Grocery Shopping and Delivery
LifePath is offering volunteer grocery shopping and delivery in Franklin County and the North Quabbin areas for people over age 60 or people with physical illnesses or disabilities or people who are immunocompromised. If this is you, and you are concerned about visiting the grocery store and don't have someone who can help, call 413-773-5555.
Coronavirus Food Assistance Program (CFAP)
Massachusetts Executive Office of Elder Affairs applied for and was accepted into the Coronavirus Food Assistance Program (CFAP). This new U.S. Department of Agriculture (USDA) program will take several actions to assist farmers, ranchers, and consumers in response to the COVID-19 national emergency. The Executive Office of Elder Affairs will coordinate the procurement, processing, and delivery of a food box designed to help elders access needed protein. LifePath has signed on to be a regional distributor for area elders, and will work with Councils on Aging to distribute the food. The program will bring about $93,800 in food to Franklin County and North Quabbin elders.

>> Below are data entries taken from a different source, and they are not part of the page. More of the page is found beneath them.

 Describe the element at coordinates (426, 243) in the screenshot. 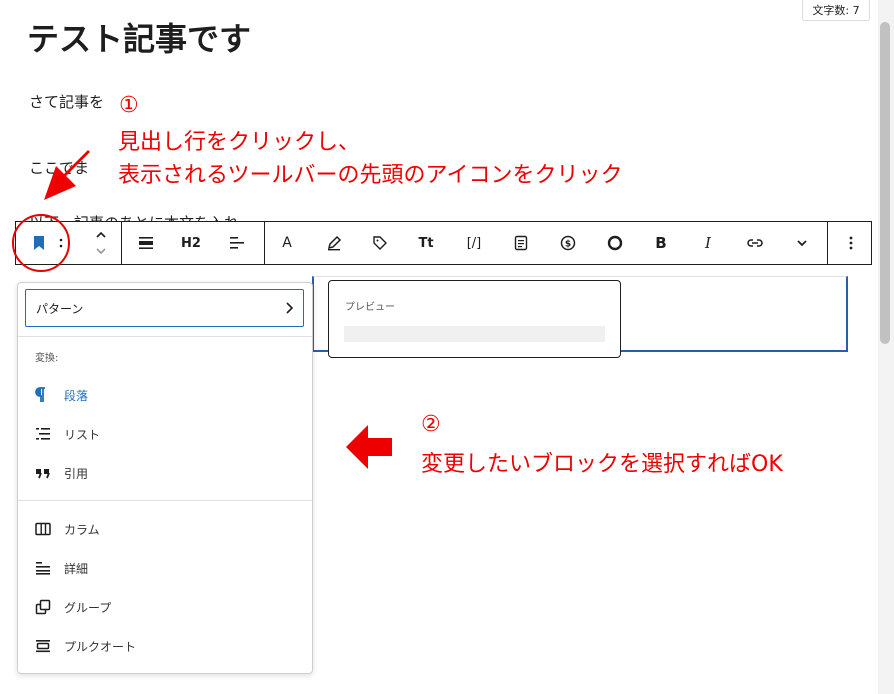

I see `font-size-icon: Tt` at that location.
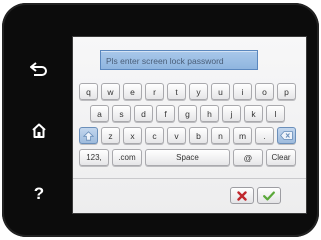 This screenshot has height=240, width=321. I want to click on help-button: ?, so click(39, 194).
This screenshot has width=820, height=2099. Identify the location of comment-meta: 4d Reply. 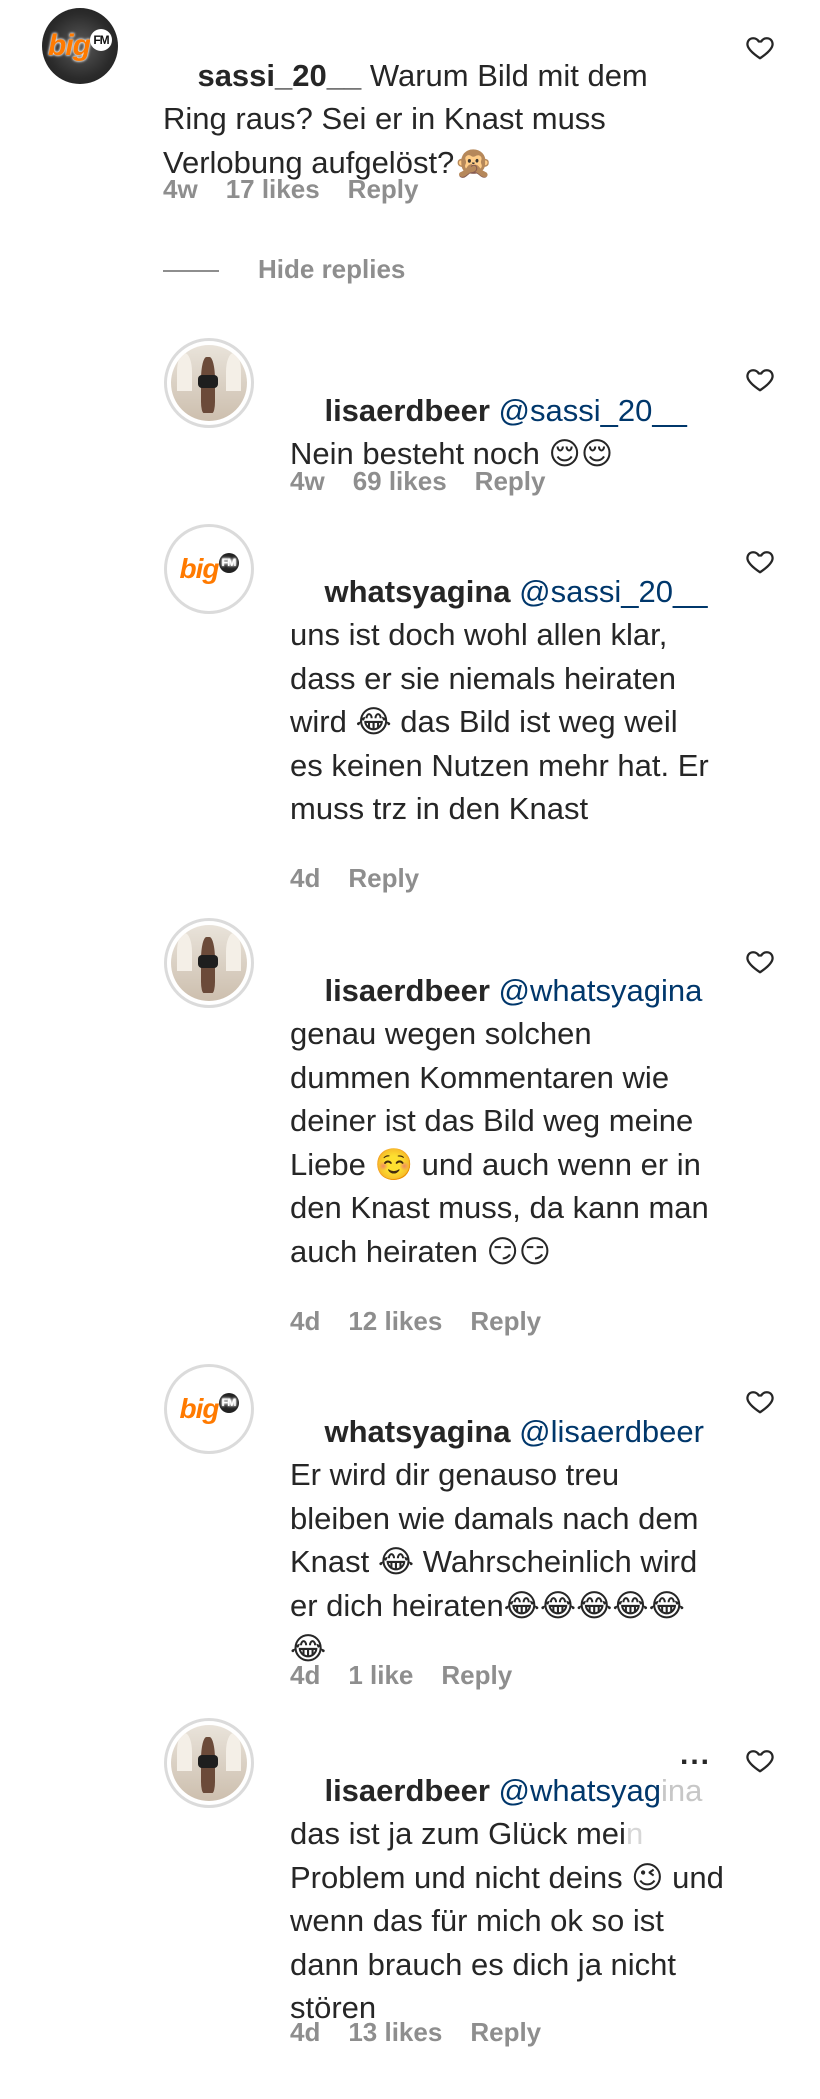
(368, 878).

Participating elders will receive one 10-pound box of pre-cooked meats or cheeses (chicken sausage, pork sausage, chicken patties, and cheeses) per delivery, at a value of about $50 per box. LifePath has signed on to distribute 469 boxes four times a year (May/June; July/August; September/October; November/December). People 60 and over are eligible and there is no cost to our community. The program will bring about $93,800 in food to Franklin County and North Quabbin elders.
The delivery of the boxes will be "Truck to Trunk," with food available for pickup or delivery. Participating sites are the Northfield Senior Center, Bernardston Senior Center, Greenfield Senior Center at John Zon Community Center, Athol Senior Center, Montague & Gill Senior Center, Erving Senior Center, Orange Senior Center, Shelburne Senior Center, Petersham COA, and the Leyden COA.
Eligible people 60 and over interested in getting a CFAP food box should contact their local COA for more information.
Other LifePath Programs
Other programs, like SHINE counseling and home visiting programs, have moved to phone appointments, when possible, for the time being. All face-to-face workshops, groups, and meetings have moved to phone or online meeting spaces. In all programs, we are following the strict sanitation guidelines put forth by the CDC to minimize risk. If you are a current program participant and want more information, contact your care manager or contact person with questions.
How You Can Help
Sign Up to be a Backup Volunteer
We are actively recruiting backup volunteers should current volunteers or staff not be able to come to work. Register as a backup volunteer.
- Revenue streams are at risk of being disrupted and in order to keep our systems going, and provide for increased service needs, please support LifePath with a donation so that we may address existing as well as new and different requests from those we serve. Donate here.
Other Ways to Help
- Make sewn cloth face coverings to protect our front line workers. Call us at 413-773-5555 or 978-544-2259 to arrange delivery.
- Consider becoming a Personal Care Attendant. LifePath expects to see a decline in front-line in-home care providers resulting from the effects of the virus on our community.
- Take on the responsibility of checking on the wellbeing of an older adult in your neighborhood, especially if you believe they receive support in their homes.
- Get involved with your local Village program to provide assistance to a neighbor who has a specific household need.
- Step up to create and activate community-based systems, made of informal efforts meant to sustain local communities through this difficult time.